Graded amber were: Calder Hall, Cumbria; Oldbury, near Bristol; and Chapelcross, near the Solway estuary. Berkeley in Gloucestershire and Trydydd in Snowdonia, north Wales, were not suitable. The Government insists no decisions on sites have yet been taken.
But new plants might not be built in Scotland. The Scottish National Party administration in Edinburgh opposes nuclear power and its consent is needed for big power stations.
How nuclear power came back from the dead
A White Paper on energy, released in 2003, described nuclear power as an "unattractive option" and included no plans to replace existing reactors when they closed. Although it left a tiny door ajar open to more nuclear plants, Friends of the Earth said the policy sounded "the death knell" for nuclear power in Britain.
As climate change rose up the political agenda, former prime minister Tony Blair became convinced a new generation of nuclear plants would offer a low carbon component to energy needs. In 2006 he said more nuclear plants should be built. An advantage, he argued, would be that nuclear power would make Britain less dependent on imports such as gas from Russia. There was a false start when the High Court ruled the Government had failed to consult properly over its nuclear plans.
A White Paper in January described nuclear power as safe, low carbon, affordable and dependable.

# Required tasks:
• a. From the nuclear power article, set down the passage starting at "But new plants" and ending at "big power stations.", word for word.
• b. Answer these questions from the nuclear power article:
(i) In what year was the White Paper that called nuclear power an "unattractive option" released?
(ii) Which party's administration in Edinburgh opposes nuclear power?
(iii) Which court ruled that the Government had failed to consult properly over its nuclear plans?
• c. Name every potential power station site in the nuclear power article, including both those graded amber and those judged not suitable.

# Supplied data:
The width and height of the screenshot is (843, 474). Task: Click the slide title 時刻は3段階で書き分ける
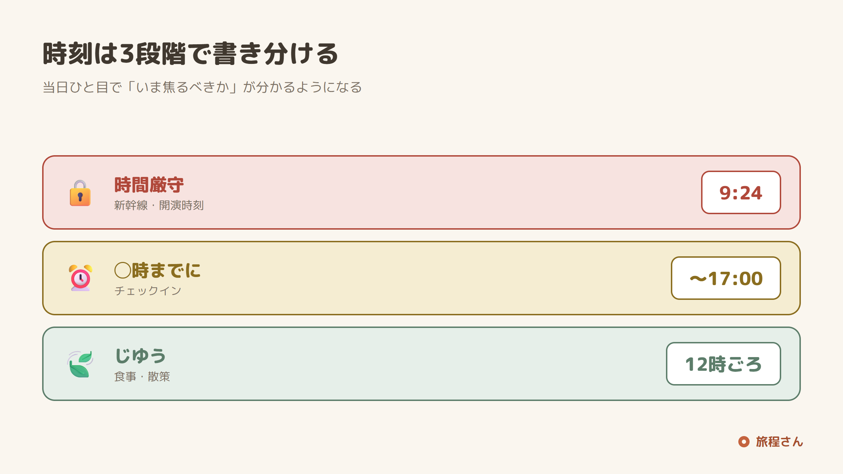tap(190, 54)
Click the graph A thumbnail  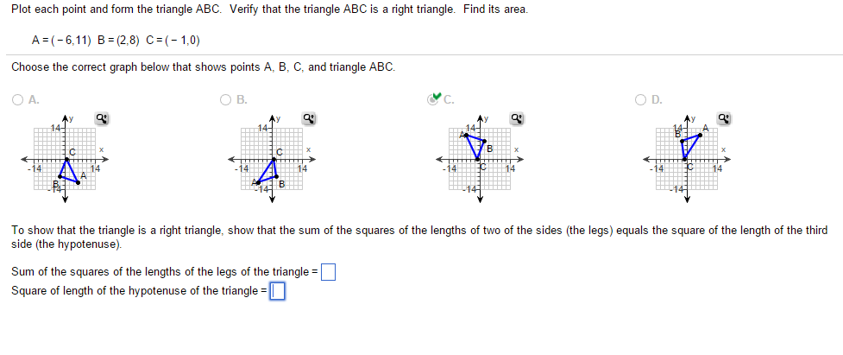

# Set of answers:
• a.
But new plants might not be built in Scotland. The Scottish National Party administration in Edinburgh opposes nuclear power and its consent is needed for big power stations.

• b.
(i) 2003
(ii) The Scottish National Party
(iii) The High Court

• c. Calder Hall; Oldbury; Chapelcross; Berkeley; Trydydd